Opération “Un glaçon pour un glacier”

ENVIRONNEMENT – Afin de limiter la fonte des glaciers, la nouvelle association écologiste “Glaciaction” invite tous les citoyens à contribuer à l’opération “Un glaçon pour un glacier”.

Un glaçon pour un glacier de Galciaction
“Un glaçon pour un glacier” : l’association Glaciaction invite tout le monde à contribuer.

Le réchauffement de la planète est une préoccupation écologique majeure depuis de nombreuses années déjà. Nombreuses sont les associations qui œuvrent en faveur de la limitation de ce réchauffement climatique. D’ailleurs, elles veulent mettre la pression sur les gouvernements, au-delà de leur engagement dans la COP21.

Ainsi, une nouvelle association vient d’être créée pour assurer tout particulièrement la protection des glaciers et la limitation de leur fonte  : l’association écologiste “Glaciaction”. Cette association, basée en Suisse, n’en demeure pas moins extrêmement active en France, en Italie et en Autriche notamment, avec déjà plus de 400 adhérents dont 150 en France.

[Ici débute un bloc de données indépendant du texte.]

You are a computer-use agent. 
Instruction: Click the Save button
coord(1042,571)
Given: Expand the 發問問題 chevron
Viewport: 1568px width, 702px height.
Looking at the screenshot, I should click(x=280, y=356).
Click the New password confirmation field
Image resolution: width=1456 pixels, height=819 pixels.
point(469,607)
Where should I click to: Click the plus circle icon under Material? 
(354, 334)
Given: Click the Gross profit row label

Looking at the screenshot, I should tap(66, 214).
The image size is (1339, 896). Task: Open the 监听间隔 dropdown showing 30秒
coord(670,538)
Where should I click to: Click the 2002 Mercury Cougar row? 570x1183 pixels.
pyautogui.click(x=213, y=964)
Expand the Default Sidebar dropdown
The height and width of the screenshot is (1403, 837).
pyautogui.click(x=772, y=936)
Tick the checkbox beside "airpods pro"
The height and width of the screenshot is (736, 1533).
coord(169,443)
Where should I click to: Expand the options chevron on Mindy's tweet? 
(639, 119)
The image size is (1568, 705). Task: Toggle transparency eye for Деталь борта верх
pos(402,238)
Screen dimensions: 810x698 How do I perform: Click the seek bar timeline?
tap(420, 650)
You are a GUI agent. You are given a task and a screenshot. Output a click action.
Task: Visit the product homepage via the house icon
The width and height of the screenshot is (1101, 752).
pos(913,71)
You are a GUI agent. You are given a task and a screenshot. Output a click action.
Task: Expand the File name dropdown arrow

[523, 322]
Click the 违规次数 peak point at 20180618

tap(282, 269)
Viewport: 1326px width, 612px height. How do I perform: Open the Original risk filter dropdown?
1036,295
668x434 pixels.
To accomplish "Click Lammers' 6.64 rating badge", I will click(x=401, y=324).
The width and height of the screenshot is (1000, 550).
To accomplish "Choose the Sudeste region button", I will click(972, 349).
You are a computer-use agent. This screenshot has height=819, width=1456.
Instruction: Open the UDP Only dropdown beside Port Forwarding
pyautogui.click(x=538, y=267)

L’association Glaciaction propose sa première action d’envergure avec l’opération “Un glaçon pour un glacier”. Timeo Galluzzo, secrétaire de l’association, nous explique ce dont il s’agit :

“L’opération ‘Un glaçon pour les glaciers’ est une opération qui vise à faire contribuer chaque personne pour limiter la fonte des glaciers. Il s’agit que chaque personne emmène un glaçon au niveau d’un glacier.”

Ainsi, si chacun emmène un glaçon, le glacier devrait se reconstituer progressivement.

Timeo Galluzzo refuse qu’on parle d’action symbolique :

“Cette opération est certes un grain de sable, mais à force de grains de sable, on parviendra à reconstituer les glaciers. L’objectif étant de parvenir a minima à ce que les glaciers ne reculent pas.”

Timeo Galluzzo envisage d’ailleurs davantage de succès à cette opération :

“L’opération est faite pour se dérouler toute l’année. Dès que quelqu’un veut emmener un glaçon, il doit pouvoir le faire. J’espère que nombreux sont ceux qui contribueront de multiples fois. Et si une personne veut emmener plusieurs glaçons à la fois, tant mieux ! Ainsi, j’ai l’espoir non seulement que les glaciers ne reculent pas, mais qu’en plus, on parvienne à reconstituer les glaciers d’il y a 1 à 2 décennies … voire plus !”

Face à cette idée très “ambitieuse”, l’équipe d’Actubis a décidé de ne plus mettre de glaçons dans ses apéritifs afin de les réserver à cette opération très engagée en faveur de la préservation de notre douce planète.